# 67 Trunk Decals



## EVERS3 (May 18, 2012)

Trying to identify the correct location(s) for the jacking instruction and jack storage decals on the interior trunk lid of a 67? I have seen them stacked both in the center recess area and also jacking instruction center recess area and jack storage right recess area. Which is correct?


----------



## chuckha62 (Apr 5, 2010)

I'll post a pic of mine tomorrow. It's still original, so at least you'll see where they are on one car. I'd do it tonight, but I tucked my car away while I was away for a long weekend and I haven't retrieved it yet.


----------



## EVERS3 (May 18, 2012)

That would be great, I am determined to get my car back to as close to "correct" as possible.
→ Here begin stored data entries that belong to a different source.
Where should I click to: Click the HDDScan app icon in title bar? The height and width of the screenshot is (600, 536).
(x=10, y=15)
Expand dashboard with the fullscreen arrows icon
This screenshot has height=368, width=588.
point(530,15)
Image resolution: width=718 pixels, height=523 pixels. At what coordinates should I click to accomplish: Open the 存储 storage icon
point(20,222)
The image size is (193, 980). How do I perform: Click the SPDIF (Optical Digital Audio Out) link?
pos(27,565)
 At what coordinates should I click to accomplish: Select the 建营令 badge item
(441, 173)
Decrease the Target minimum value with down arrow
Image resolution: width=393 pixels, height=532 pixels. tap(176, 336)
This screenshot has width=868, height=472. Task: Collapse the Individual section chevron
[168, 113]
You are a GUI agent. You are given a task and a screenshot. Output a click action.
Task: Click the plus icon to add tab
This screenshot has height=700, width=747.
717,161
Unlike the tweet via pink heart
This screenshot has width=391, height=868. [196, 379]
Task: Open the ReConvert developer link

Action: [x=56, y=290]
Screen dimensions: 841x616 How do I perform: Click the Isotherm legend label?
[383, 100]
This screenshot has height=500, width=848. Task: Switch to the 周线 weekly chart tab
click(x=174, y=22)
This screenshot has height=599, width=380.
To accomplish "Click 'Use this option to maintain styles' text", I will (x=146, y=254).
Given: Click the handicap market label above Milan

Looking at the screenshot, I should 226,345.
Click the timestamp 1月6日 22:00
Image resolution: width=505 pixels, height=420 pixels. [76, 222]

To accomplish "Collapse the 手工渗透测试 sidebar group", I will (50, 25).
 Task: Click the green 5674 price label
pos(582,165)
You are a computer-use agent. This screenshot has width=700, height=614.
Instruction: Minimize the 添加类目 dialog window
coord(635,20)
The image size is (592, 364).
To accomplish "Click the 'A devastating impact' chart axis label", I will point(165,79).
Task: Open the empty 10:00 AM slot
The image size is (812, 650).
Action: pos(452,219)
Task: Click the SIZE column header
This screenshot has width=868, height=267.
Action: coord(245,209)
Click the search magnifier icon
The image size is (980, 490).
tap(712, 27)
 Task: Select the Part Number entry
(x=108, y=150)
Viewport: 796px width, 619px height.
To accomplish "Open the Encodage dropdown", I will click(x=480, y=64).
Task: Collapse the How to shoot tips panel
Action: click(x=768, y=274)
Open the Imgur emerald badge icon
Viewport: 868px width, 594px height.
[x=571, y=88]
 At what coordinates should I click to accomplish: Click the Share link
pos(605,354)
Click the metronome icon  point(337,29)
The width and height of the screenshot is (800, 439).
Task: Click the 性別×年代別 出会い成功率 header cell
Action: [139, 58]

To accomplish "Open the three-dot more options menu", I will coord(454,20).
So much conflicting info out there, even between the major parts suppliers and resto books, anything from an original car would be more than helpful.


----------



## chuckha62 (Apr 5, 2010)

All right, here goes... I posted three, so you can see the exact placement within each well, if that matters...

Chuck


----------



## EVERS3 (May 18, 2012)

Thanks Chuck, Huge help, every little detail brings these cars closer to original. By the way, really nice car!!


----------



## chuckha62 (Apr 5, 2010)

Thanks! Glad to help. This car fell in my lap two years ago and I'm super happy with it!


----------